> [Problem]
Please report every line in the records below that contains the string "Instruction", copying each such line in full.

> [Listed entries]
----------

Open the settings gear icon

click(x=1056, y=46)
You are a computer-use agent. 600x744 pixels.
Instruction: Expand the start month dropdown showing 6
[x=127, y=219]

----------

> [Reply to the exercise]
Instruction: Expand the start month dropdown showing 6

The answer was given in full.